### RECORDS PROVIDED:
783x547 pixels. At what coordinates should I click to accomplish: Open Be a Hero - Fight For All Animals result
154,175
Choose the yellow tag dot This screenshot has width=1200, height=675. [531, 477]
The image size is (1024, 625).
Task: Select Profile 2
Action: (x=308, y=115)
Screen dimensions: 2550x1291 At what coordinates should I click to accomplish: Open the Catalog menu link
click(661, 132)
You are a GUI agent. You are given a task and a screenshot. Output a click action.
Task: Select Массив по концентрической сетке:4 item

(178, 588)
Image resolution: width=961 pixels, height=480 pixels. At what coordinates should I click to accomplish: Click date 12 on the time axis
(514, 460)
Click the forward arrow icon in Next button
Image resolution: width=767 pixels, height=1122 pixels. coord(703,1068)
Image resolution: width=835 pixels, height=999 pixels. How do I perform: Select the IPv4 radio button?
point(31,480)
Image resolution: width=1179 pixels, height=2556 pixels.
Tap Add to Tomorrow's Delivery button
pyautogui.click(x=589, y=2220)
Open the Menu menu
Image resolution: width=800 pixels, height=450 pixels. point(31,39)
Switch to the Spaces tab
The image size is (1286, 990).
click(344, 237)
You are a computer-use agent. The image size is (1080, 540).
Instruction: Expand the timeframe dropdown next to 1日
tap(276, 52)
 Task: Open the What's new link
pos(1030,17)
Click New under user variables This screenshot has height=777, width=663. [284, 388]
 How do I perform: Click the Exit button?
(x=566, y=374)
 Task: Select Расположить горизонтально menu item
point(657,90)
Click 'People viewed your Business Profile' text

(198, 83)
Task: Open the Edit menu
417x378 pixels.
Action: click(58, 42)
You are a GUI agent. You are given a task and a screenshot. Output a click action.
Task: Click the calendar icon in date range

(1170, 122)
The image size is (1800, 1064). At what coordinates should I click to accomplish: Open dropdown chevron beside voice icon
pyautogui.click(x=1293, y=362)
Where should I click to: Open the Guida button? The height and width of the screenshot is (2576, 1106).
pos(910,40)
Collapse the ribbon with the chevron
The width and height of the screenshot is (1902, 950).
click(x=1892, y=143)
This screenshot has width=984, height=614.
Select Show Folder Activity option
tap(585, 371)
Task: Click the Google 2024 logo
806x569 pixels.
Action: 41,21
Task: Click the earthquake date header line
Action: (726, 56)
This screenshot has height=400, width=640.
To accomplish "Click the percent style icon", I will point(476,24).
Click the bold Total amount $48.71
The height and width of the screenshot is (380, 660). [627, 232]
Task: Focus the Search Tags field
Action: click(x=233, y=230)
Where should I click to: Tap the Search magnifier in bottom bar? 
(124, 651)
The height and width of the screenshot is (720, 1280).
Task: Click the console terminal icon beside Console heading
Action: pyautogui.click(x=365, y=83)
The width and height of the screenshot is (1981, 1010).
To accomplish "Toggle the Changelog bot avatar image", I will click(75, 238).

### PROBLEM TO WORK ON:
From the first entry above to the last, repeat everything exactly.

### TASK SOLUTION:
783x547 pixels. At what coordinates should I click to accomplish: Open Be a Hero - Fight For All Animals result
154,175
Choose the yellow tag dot This screenshot has width=1200, height=675. [531, 477]
The image size is (1024, 625).
Task: Select Profile 2
Action: (x=308, y=115)
Screen dimensions: 2550x1291 At what coordinates should I click to accomplish: Open the Catalog menu link
click(661, 132)
You are a GUI agent. You are given a task and a screenshot. Output a click action.
Task: Select Массив по концентрической сетке:4 item

(178, 588)
Image resolution: width=961 pixels, height=480 pixels. At what coordinates should I click to accomplish: Click date 12 on the time axis
(514, 460)
Click the forward arrow icon in Next button
Image resolution: width=767 pixels, height=1122 pixels. coord(703,1068)
Image resolution: width=835 pixels, height=999 pixels. How do I perform: Select the IPv4 radio button?
point(31,480)
Image resolution: width=1179 pixels, height=2556 pixels.
Tap Add to Tomorrow's Delivery button
pyautogui.click(x=589, y=2220)
Open the Menu menu
Image resolution: width=800 pixels, height=450 pixels. point(31,39)
Switch to the Spaces tab
The image size is (1286, 990).
click(344, 237)
You are a computer-use agent. The image size is (1080, 540).
Instruction: Expand the timeframe dropdown next to 1日
tap(276, 52)
 Task: Open the What's new link
pos(1030,17)
Click New under user variables This screenshot has height=777, width=663. [284, 388]
 How do I perform: Click the Exit button?
(x=566, y=374)
 Task: Select Расположить горизонтально menu item
point(657,90)
Click 'People viewed your Business Profile' text

(198, 83)
Task: Open the Edit menu
417x378 pixels.
Action: click(58, 42)
You are a GUI agent. You are given a task and a screenshot. Output a click action.
Task: Click the calendar icon in date range

(1170, 122)
The image size is (1800, 1064). At what coordinates should I click to accomplish: Open dropdown chevron beside voice icon
pyautogui.click(x=1293, y=362)
Where should I click to: Open the Guida button? The height and width of the screenshot is (2576, 1106).
pos(910,40)
Collapse the ribbon with the chevron
The width and height of the screenshot is (1902, 950).
click(x=1892, y=143)
This screenshot has width=984, height=614.
Select Show Folder Activity option
tap(585, 371)
Task: Click the Google 2024 logo
806x569 pixels.
Action: 41,21
Task: Click the earthquake date header line
Action: (726, 56)
This screenshot has height=400, width=640.
To accomplish "Click the percent style icon", I will point(476,24).
Click the bold Total amount $48.71
The height and width of the screenshot is (380, 660). [627, 232]
Task: Focus the Search Tags field
Action: click(x=233, y=230)
Where should I click to: Tap the Search magnifier in bottom bar? 
(124, 651)
The height and width of the screenshot is (720, 1280).
Task: Click the console terminal icon beside Console heading
Action: pyautogui.click(x=365, y=83)
The width and height of the screenshot is (1981, 1010).
To accomplish "Toggle the Changelog bot avatar image", I will click(75, 238).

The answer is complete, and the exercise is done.